**Directions for this task**
Among the records, which lines hold the word "will"? Pick them out.

*** Opening Provided data ***

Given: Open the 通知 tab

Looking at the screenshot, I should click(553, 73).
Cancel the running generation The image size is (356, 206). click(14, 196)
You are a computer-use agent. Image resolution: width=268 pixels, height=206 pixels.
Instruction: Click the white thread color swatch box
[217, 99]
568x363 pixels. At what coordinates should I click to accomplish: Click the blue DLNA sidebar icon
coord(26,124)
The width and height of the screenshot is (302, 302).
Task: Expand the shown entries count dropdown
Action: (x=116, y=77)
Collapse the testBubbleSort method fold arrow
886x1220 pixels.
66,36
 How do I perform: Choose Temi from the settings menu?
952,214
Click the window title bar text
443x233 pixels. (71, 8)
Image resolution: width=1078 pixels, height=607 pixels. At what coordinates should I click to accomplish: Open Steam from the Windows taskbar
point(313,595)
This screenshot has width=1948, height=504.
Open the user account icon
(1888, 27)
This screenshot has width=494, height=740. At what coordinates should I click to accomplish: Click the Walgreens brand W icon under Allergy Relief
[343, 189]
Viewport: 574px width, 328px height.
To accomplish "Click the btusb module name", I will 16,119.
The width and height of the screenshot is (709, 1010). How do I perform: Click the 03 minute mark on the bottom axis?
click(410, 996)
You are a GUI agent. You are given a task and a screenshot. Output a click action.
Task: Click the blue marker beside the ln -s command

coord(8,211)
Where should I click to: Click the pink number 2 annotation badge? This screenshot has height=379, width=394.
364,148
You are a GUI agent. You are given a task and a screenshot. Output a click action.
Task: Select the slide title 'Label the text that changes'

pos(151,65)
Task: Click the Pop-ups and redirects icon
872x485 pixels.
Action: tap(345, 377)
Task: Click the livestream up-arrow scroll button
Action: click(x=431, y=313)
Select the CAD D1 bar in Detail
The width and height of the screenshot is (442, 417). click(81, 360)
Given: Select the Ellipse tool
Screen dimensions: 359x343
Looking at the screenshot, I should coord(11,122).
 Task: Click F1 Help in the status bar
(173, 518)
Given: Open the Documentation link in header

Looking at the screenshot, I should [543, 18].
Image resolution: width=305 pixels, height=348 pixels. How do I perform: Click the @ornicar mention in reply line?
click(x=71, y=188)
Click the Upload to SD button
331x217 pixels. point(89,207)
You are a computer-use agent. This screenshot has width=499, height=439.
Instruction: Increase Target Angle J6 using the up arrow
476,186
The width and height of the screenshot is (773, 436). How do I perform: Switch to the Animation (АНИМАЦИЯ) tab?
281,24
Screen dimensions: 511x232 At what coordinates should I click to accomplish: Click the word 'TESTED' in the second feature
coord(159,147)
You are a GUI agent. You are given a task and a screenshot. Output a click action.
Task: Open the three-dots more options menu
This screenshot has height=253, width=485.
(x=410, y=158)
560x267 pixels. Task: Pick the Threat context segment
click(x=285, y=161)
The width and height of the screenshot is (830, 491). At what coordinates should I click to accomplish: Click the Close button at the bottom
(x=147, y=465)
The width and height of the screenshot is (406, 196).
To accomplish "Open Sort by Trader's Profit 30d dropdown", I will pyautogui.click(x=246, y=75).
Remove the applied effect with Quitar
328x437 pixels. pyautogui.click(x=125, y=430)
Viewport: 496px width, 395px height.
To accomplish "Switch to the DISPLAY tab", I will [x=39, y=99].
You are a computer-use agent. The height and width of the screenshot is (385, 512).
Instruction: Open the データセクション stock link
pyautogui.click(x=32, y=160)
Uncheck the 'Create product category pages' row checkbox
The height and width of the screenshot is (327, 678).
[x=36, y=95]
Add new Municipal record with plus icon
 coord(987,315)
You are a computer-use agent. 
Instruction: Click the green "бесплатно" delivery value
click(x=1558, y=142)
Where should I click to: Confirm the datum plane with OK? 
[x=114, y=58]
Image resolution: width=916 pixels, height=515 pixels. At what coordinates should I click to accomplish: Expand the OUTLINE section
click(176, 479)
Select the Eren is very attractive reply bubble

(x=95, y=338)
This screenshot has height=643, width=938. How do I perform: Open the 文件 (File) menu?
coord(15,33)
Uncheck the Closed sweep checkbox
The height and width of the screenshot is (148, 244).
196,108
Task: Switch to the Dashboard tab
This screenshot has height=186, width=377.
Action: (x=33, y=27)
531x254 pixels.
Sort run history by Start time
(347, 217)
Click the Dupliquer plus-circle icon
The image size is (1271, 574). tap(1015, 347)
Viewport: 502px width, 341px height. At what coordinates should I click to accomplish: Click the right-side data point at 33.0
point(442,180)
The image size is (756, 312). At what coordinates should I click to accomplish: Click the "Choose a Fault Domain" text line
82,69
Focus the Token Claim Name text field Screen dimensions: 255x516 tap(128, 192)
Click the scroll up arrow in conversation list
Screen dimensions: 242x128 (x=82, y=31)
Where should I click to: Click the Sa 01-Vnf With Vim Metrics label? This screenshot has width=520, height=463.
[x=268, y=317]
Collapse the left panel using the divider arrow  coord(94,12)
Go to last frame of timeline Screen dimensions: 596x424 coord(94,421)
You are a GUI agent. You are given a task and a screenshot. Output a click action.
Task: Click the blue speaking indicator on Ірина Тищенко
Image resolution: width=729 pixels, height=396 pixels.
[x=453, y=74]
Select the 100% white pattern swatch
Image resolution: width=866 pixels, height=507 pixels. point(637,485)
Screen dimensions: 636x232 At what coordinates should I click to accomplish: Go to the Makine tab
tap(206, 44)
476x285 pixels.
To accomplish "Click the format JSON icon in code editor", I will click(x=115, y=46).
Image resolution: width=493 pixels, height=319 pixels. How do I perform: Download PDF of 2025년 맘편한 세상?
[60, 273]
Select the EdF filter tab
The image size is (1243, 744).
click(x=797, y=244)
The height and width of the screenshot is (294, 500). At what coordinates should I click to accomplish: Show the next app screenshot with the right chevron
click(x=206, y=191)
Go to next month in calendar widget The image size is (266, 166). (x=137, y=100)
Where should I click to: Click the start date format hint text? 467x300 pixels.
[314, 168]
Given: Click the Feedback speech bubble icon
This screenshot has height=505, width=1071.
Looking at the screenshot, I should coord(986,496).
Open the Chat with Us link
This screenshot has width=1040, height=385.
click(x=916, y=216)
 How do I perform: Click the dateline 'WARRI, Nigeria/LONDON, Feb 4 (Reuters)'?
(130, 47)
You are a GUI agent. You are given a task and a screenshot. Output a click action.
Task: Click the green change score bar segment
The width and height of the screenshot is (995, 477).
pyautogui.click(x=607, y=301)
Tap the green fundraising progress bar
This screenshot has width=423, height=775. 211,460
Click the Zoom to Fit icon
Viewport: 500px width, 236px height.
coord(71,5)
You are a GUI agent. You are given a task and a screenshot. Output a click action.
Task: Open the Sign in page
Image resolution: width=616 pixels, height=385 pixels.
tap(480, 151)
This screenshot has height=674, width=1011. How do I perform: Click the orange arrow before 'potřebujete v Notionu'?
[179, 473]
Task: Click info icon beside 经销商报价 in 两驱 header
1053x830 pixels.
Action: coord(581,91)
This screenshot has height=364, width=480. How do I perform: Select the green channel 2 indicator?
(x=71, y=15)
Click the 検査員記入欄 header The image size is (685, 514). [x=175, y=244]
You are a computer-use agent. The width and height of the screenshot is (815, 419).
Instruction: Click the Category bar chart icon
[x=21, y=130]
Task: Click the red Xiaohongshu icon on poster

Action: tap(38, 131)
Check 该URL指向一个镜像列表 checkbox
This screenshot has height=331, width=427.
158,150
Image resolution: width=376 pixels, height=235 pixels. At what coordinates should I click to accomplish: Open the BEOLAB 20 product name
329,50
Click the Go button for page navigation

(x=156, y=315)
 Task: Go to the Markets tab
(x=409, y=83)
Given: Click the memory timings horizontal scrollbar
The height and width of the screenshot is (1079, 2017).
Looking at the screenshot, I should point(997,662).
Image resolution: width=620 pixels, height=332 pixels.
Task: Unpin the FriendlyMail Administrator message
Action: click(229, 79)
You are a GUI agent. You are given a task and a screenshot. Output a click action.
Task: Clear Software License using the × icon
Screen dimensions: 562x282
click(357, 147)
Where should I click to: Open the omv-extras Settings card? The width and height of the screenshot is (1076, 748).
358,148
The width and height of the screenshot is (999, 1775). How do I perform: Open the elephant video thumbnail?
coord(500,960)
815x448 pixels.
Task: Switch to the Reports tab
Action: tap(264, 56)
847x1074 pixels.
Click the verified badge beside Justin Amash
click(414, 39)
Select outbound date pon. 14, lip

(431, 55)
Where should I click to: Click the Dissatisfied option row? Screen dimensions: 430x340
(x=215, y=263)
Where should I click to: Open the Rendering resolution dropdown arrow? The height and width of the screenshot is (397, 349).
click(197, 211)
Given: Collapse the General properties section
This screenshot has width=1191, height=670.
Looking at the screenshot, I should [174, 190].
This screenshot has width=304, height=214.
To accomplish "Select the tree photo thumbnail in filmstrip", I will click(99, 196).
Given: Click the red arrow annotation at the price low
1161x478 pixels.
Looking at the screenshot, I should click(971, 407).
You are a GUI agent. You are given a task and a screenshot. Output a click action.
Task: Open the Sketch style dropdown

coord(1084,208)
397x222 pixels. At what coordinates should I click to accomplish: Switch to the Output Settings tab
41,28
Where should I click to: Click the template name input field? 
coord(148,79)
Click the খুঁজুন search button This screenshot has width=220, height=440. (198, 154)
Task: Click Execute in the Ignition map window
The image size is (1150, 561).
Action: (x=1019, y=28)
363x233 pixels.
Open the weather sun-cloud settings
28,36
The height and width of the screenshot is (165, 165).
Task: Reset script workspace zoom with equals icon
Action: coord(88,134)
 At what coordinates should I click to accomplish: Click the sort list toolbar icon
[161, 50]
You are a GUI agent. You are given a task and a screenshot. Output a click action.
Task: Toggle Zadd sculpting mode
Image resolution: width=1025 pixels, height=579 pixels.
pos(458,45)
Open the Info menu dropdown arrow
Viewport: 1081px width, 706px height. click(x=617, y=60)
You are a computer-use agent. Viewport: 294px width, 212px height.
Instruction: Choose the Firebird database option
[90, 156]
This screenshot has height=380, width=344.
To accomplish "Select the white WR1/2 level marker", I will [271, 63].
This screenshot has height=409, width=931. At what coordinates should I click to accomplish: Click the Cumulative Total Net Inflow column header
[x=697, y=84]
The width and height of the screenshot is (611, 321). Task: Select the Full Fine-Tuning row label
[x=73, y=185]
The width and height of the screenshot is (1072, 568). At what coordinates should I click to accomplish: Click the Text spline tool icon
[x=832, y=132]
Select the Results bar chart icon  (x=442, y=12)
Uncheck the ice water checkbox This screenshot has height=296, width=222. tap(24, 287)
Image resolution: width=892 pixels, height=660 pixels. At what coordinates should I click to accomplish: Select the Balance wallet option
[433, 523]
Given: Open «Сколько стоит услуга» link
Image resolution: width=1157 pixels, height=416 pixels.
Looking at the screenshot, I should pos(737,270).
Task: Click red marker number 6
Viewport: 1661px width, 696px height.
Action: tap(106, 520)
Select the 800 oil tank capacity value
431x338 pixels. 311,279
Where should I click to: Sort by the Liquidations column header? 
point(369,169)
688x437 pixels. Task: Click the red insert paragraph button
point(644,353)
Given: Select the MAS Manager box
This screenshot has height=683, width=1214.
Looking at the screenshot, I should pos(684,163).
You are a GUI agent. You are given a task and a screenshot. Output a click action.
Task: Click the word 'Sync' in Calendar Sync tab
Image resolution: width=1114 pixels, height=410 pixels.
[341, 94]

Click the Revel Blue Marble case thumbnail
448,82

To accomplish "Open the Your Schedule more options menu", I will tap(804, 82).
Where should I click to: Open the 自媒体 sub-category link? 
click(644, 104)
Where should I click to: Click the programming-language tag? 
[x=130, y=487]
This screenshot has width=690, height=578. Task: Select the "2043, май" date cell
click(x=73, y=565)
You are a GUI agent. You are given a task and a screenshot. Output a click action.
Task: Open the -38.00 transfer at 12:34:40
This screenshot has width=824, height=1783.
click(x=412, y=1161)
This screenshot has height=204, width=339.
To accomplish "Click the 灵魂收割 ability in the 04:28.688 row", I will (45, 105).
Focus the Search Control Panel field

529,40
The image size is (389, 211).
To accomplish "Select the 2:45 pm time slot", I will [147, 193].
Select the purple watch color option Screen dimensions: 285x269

*** Closing Provided data ***

**Expected answer**
To accomplish "Click the btusb module name", I will 16,119.
To accomplish "Open Sort by Trader's Profit 30d dropdown", I will pyautogui.click(x=246, y=75).
To accomplish "Switch to the DISPLAY tab", I will [x=39, y=99].
To accomplish "Click the format JSON icon in code editor", I will click(x=115, y=46).
To accomplish "Select the tree photo thumbnail in filmstrip", I will click(99, 196).
To accomplish "Select the white WR1/2 level marker", I will [271, 63].
To accomplish "Open the Your Schedule more options menu", I will tap(804, 82).
To accomplish "Click the 灵魂收割 ability in the 04:28.688 row", I will (45, 105).
To accomplish "Select the 2:45 pm time slot", I will [147, 193].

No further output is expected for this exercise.